• _ISTRUZIONI OPERATIVE_: Riscrivi la parte delle voci che si apre con la riga contenente "You are a computer-use" e arriva fino all'ultima voce, entrambe comprese. Sostituisci "Tap" con "Click" e lascia invariato tutto il resto.

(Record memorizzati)
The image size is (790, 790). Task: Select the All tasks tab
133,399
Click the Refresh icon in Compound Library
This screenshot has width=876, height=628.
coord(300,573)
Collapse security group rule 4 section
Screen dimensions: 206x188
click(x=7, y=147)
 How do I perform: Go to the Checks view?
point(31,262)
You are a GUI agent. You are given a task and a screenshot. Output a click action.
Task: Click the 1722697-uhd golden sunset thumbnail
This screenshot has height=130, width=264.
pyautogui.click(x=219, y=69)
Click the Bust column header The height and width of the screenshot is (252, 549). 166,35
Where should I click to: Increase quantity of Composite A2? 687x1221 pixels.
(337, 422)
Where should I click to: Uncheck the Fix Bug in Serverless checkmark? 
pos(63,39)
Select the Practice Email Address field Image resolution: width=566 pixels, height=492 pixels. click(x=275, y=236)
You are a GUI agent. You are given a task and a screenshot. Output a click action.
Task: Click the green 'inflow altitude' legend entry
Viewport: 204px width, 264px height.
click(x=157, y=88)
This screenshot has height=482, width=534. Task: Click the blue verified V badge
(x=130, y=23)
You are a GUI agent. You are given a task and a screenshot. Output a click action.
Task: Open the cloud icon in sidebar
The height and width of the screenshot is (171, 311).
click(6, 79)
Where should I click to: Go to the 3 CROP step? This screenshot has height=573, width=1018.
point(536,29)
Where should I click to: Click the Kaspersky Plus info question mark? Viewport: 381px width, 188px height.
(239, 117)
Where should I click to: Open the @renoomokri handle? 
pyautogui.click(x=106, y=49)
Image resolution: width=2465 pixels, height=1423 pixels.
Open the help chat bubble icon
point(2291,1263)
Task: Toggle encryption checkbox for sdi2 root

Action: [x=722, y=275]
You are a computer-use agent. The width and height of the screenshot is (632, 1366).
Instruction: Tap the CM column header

• _SOLUZIONE QUI SOTTO_:
You are a computer-use agent. The width and height of the screenshot is (632, 1366).
Instruction: Click the CM column header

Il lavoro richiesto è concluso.